Friday, September 28, 2012

Romancing San Francisco (Chapter #3 (part one): Sexual Education)

Sexual Education

The weather was starting to change --coolness was coming into San Francisco. As I got to know my friends, and was partaking in the bars around the area, Joe looking for a place for me to stay, I was learning I was far from being educated in the world of sexuality. That is to say, I didnt understand the world of homosexuality, and in San Francisco, especially the Castro area it was famous for it, if not down right swamped with homosexuals. Again my Midwestern lack of education came into play. I had been noticing a few things happening that was coming to light. If I knew anything in this area it was primitive at best. And for being prejudice, I didnt even know the word existed. And so I was an unlearned as a carpenter needing an apprentice.

I had went into a bar the second month I had been in San Francisco, about a block and a half away from the dojo. I sat in the bar and drank for about an hour, and a young good looking man came up to me b uying me drinks. I thought it strange at first, but back home it was common for someone to buy you or the whole bar a round of drinks, --nevertheless, having said that, as the time went on, he would not allow me to buy him any drinks back. Then he asked if we could go to his place and drink. I asked, What for he said, You really dont know? He quickly found out I didnt, and I said I think I need to go. I explained I was taking karate at the dojo around the corner, and I was from Minnesota. I do not think I impressed him, other than being a virgin I suppose, in his eyes.

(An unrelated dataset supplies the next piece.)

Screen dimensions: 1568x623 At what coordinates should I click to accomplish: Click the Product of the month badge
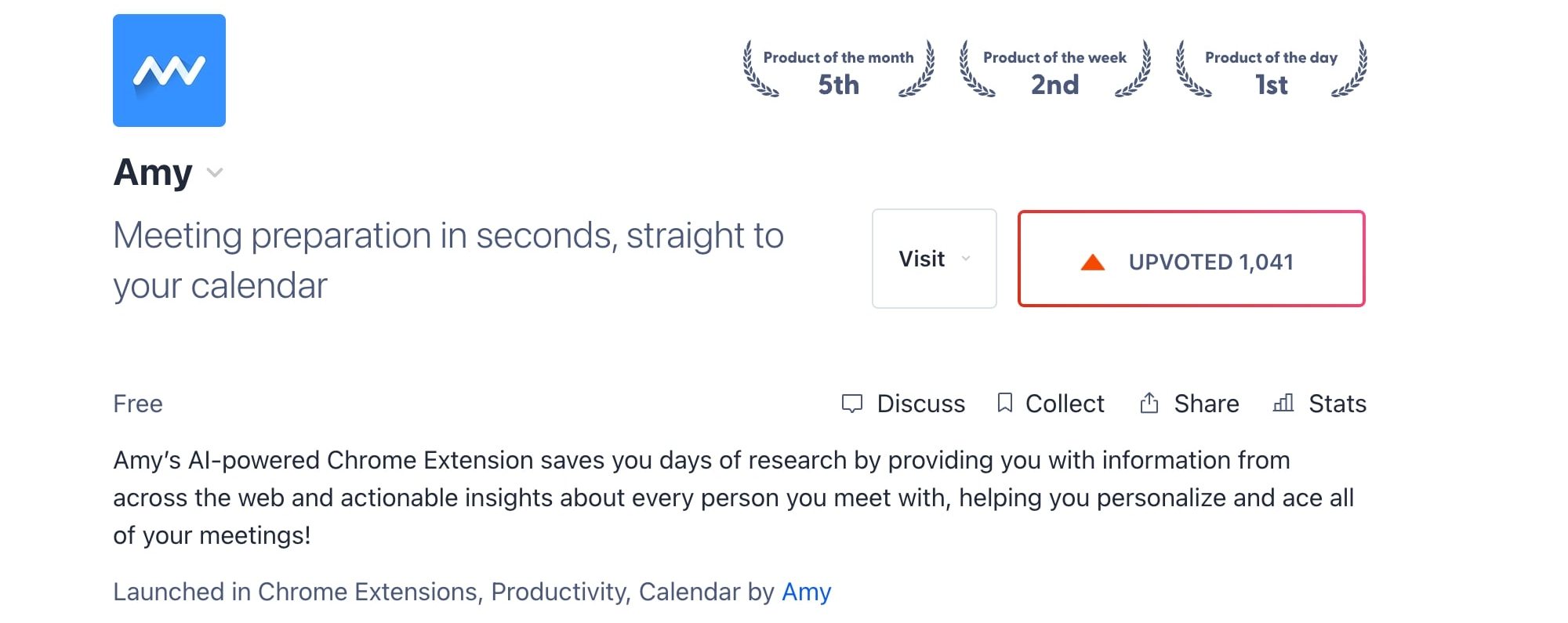(x=839, y=69)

Look at the pictures on the walls, around and towards the ceiling, the ones hanging by wires, he asked me. And so I did.

Now what do you see?

Almost completely naked men, I said.

Youre getting it, he commented, And dont worry about buying me a drink, but you will be back for me, I know. I told him I really had to go but I liked our conversation. I kicked myself in the ass for b eing so dump, when I left the bar. Then I got thinking about the guy who picked up my matches that fell out of my hands the other day, he almost fell over and got hurt trying to pick them up. He wanted to take me home. Things were starting to fall in place.

Under questioning myself, I tried to recall a few more instances. The guy in the bar by Sammies kept trying to put his arm around me one early evening, and I told him to stop or Id get mad and have to do something. He just kept it up, and the bar tender didnt do a thing, so I gave him a solid right elbow in the side of his rib, and he fell over onto the bar, I think I heard it split, and the bar tender called the cops on me.

I said:

Why are you calling the cops on me, hes the one attacking me, Im just defending myself, it wasnt all truthful, and he knew it, but he was trying to violate me.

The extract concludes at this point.